This guide provides a starting point for researchers who are new to using numeric data. It includes basic resources for locating data and using statistical software.
Tips for finding data
- Define your goals - this will help you decide where to look. Are you looking for summary statistics or raw/micro data to do your own analysis? What geographic region and level of geography do you need? What is the time period you are interested in? Do you need one point or a time series?
- It’s helpful to think about who might have collected the data you're looking for such as governmental bodies, organizations, business/trade groups, or commercial entities and see what data they have available.
- Performing a literature search is a useful technique for identifying datasets and research methodologies in your discipline. You can see what other data researchers have used or collected.
Quick Data Definitions
Summary-Level Data: Summary-level data are published data points in either print or electronic format. You would use summary-level data if you were looking for a quick statistic such as the unemployment rate for the current month or if you wanted to see a table of statistics, such as GDP for various countries during a specific time period.

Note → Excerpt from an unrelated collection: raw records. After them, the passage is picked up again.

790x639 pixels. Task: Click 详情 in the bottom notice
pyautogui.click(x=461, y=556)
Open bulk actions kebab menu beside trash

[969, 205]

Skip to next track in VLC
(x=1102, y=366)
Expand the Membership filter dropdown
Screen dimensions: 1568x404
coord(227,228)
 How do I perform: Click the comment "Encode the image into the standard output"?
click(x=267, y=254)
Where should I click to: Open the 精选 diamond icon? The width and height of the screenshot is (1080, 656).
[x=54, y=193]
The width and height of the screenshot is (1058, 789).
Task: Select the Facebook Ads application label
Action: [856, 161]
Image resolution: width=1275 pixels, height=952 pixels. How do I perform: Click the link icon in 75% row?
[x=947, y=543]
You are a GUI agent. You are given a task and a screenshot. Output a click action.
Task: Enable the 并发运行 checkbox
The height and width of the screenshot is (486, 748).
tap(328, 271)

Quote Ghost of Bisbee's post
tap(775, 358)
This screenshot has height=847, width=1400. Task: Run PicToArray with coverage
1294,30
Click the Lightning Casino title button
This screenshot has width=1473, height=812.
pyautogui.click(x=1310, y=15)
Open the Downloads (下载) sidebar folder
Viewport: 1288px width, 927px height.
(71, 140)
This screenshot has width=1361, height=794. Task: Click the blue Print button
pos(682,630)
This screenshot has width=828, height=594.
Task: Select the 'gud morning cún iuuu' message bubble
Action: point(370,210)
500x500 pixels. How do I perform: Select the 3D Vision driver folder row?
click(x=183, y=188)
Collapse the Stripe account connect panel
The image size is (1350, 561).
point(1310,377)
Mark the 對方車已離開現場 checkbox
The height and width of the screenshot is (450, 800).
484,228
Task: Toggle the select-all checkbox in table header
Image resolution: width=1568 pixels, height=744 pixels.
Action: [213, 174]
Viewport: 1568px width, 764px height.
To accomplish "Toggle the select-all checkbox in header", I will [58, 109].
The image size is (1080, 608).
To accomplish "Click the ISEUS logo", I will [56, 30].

Micro-Level Data: Micro-level data files are the numerically-coded results of individual responses to such files as the census questionnaires, public opinion surveys, etc. You have much more flexibility to work with the data and run statistical analyses on the extracted data. The data are in an unanalyzed, raw format of columns and rows, usually in ASCII format but not always. Some raw data files are accompanied by files in SPSS, SAS or other statistical software format for easier use in these packages. If you are working with only the raw data, you must consult the data documentation (codebook) and write a small program or use an extraction program to have the computer "read" in the data into a useable format.
Data Documentation/Codebooks: Codebooks provide information on the structure, content, and layout of a data file and the questionnaire, if any, used for the survey or study. Many codebooks are available electronically with the data file.
LinkedIn Learning @ Harvard
Provides Harvard students and employees with over 15,000 on-demand courses on computer software, business skills, and creative skills from industry experts.
Inter-University Consortium for Political and Social Research (ICPSR)
FAQ page provides new users with explanations of data terminology, data formats and ways to search, access and download datasets. It also links to video tutorials.